§ **DIRECTIONS**
For this listing, reproduce the line with "Given: Edit the 年假 leave rule", the line with "Viewport: 897px width, 687px height.", and the lines between, exactly as they stand. Leave out pictures and all other lines.
---- SUPPLIED ENTRIES
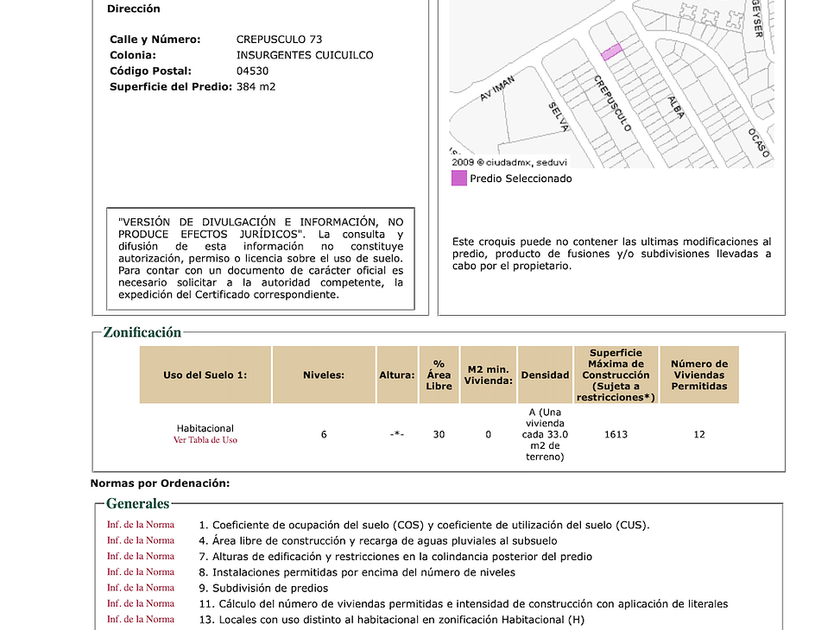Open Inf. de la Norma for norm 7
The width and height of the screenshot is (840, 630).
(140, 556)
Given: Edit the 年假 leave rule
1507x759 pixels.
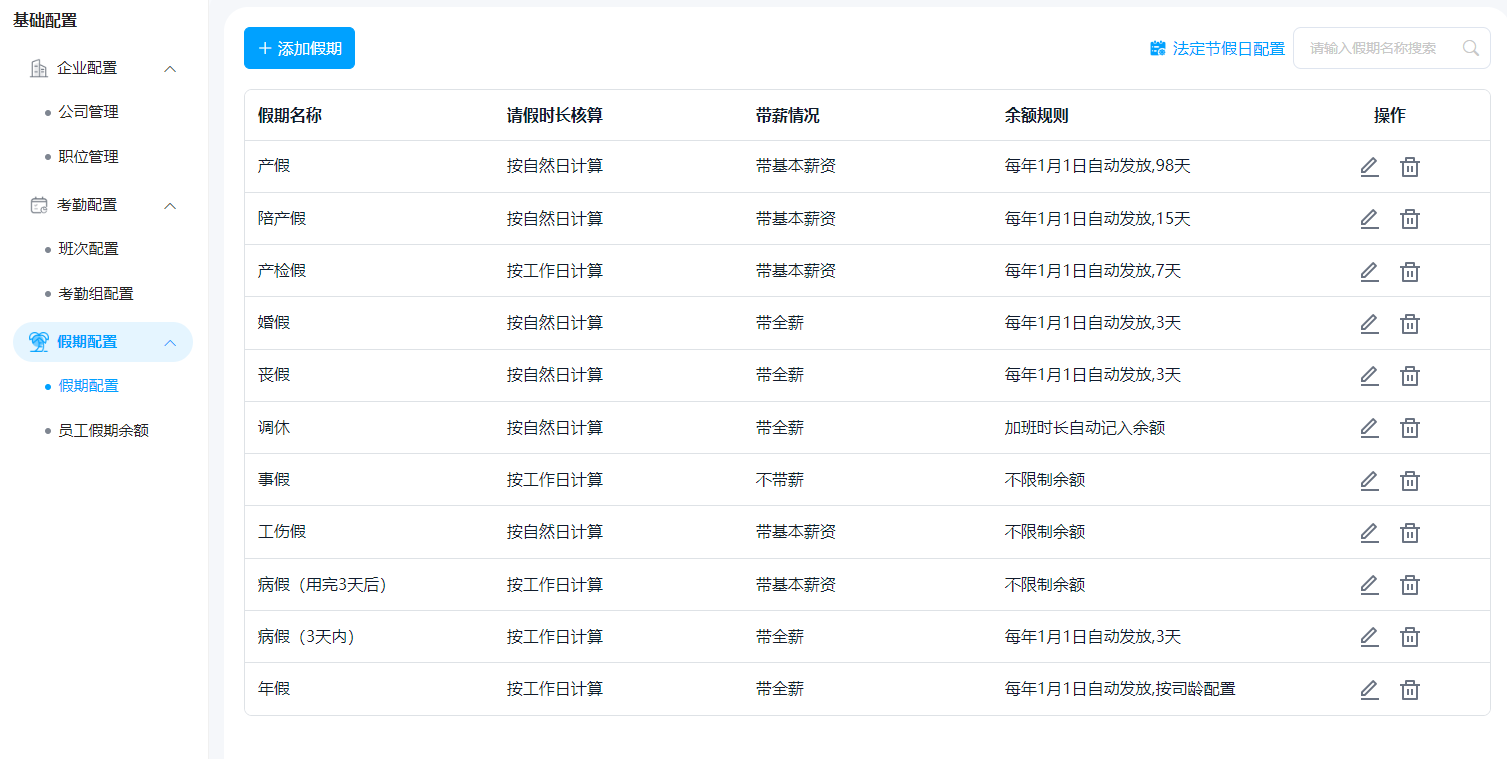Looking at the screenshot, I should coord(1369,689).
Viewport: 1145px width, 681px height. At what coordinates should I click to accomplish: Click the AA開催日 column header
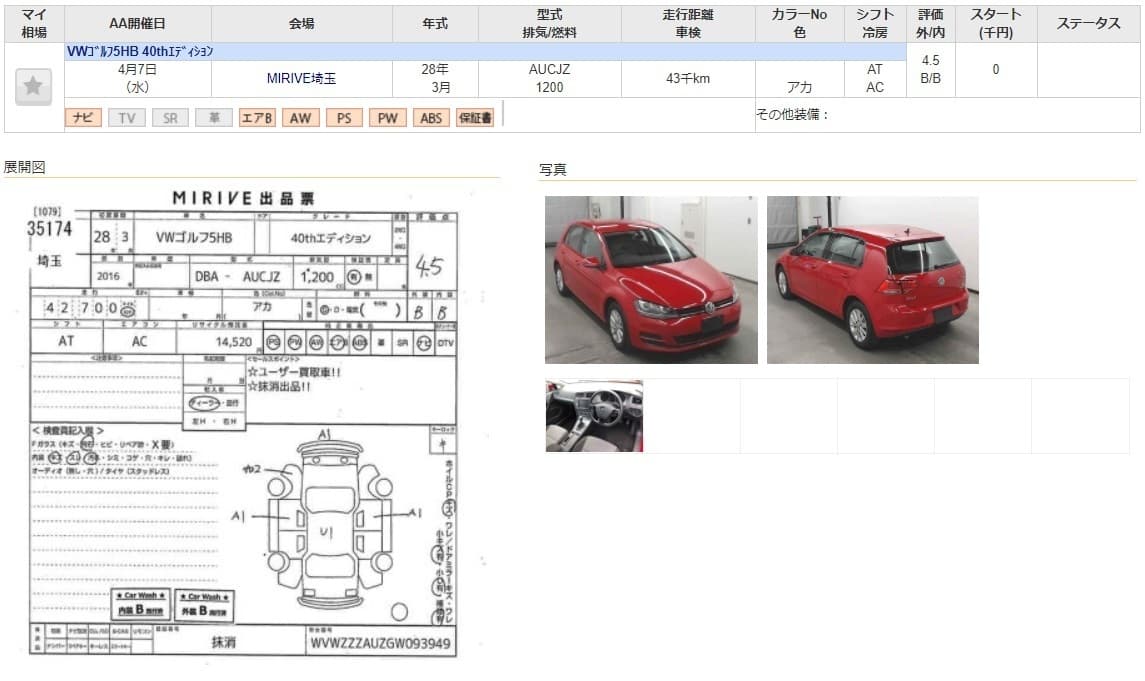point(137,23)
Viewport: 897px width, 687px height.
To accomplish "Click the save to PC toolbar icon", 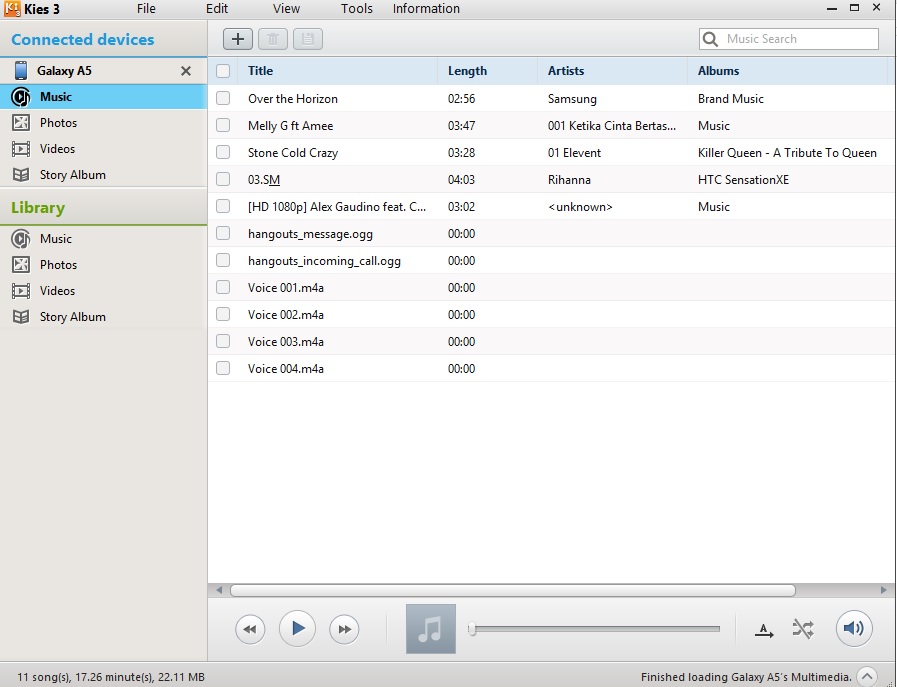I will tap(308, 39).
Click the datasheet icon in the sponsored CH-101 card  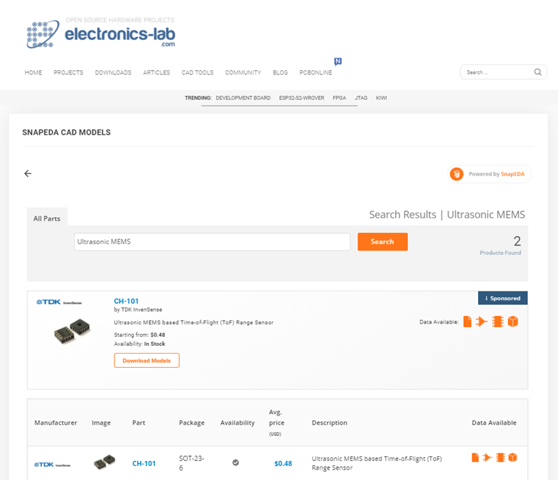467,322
--------
---- SUPPLIED ENTRIES
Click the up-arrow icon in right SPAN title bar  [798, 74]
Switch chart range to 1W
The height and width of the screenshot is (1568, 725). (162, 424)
--------
§ **YOUR SOLUTION**
Given: Edit the 年假 leave rule
1507x759 pixels.
Looking at the screenshot, I should coord(1369,689).
Viewport: 1145px width, 681px height. At what coordinates should I click to accomplish: Click the AA開催日 column header
point(137,23)
Viewport: 897px width, 687px height.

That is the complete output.